In the UK, results for E. coli over 1,000 CFU/100mL are considered inadvisable for swimming and boating. Our first results showed high levels, with St. Catherine’s swimming spot reading 1,553 CFU/100mL but below limits at the rowing club, reading 687 CFU/100mL. We need to test regularly to know what’s normal for these spots. Things like the fact that people are walking into the water might be a factor of stirring up the sediment, releasing additional things into the water.

We also conducted our first test upstream and downstream from a point of interest! Special thanks to Terry from Planet Ocean for bringing his Fluidon sampler for us to test out at these locations. Further study to determine what’s normal will help us make some more conclusions.

You can view all results and the presentation here.

How the lab works

We’re run by volunteers, and we’re building the program to grow! This model means that we’ll be able to support more of the local community, seeking sponsors to help us monitor regularly, but also allow members of the public to access resources to collect samples for £15/sample.  If you’re interested in sponsoring a swimming/boating spot, here’s some more information on sponsoring.

For its launch, the lab will accept samples each Friday morning, with results published on Saturday morning. We need volunteers to help us collect samples Friday morning, process samples right after, and read results Saturday morning. We’ll also be arranging weekly work sessions Tuesday morning and monthly water testing enthusiasts gatherings once monthly on the last Saturday of each month. If you’d like to take a sample or get involved, please visit our Community Lab page, contact ZERO Guildford to become a volunteer, or email [email protected].

A successful event

As part of the launch, we had special guests Alex Adam from the Rivers Trust to give us a national perspective, Lewis Campbell from the South East Rivers Trust to give us the local context, and Stella Christou, a PhD student from Dr. Bing Guo’s lab at the University of Surrey to give us some analysis of our information and introduce us to research on anti-microbial resistance. Thank you to all our speakers, volunteer water quality trainers and enthusiastic attendees.

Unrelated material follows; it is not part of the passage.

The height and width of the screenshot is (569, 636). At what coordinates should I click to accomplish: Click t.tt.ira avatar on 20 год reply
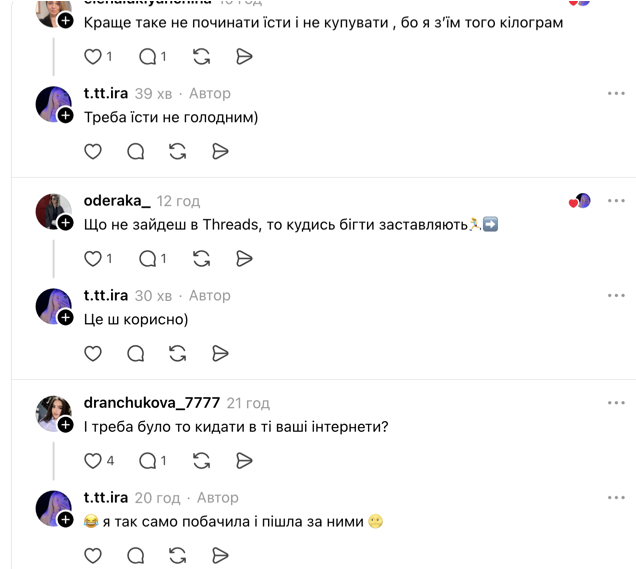click(x=52, y=508)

An extra shout out to ZERO Guildford for being our partner and home on this project (especially Ben, Steph and Mark, who have gone above and beyond to make this happen!). Plus, thanks to Godalming Town Council, which has given us a grant to run some preliminary tests!

This innovative lab concept is part of the prototyping efforts of the national CaSTCo project, a collaborative of over 80 partners that aims to “Close the gap between people, data, and decisions that affect rivers.” Currently, Water Rangers is working on comparing bacterial methods with members of organizations in the Severn River catchment.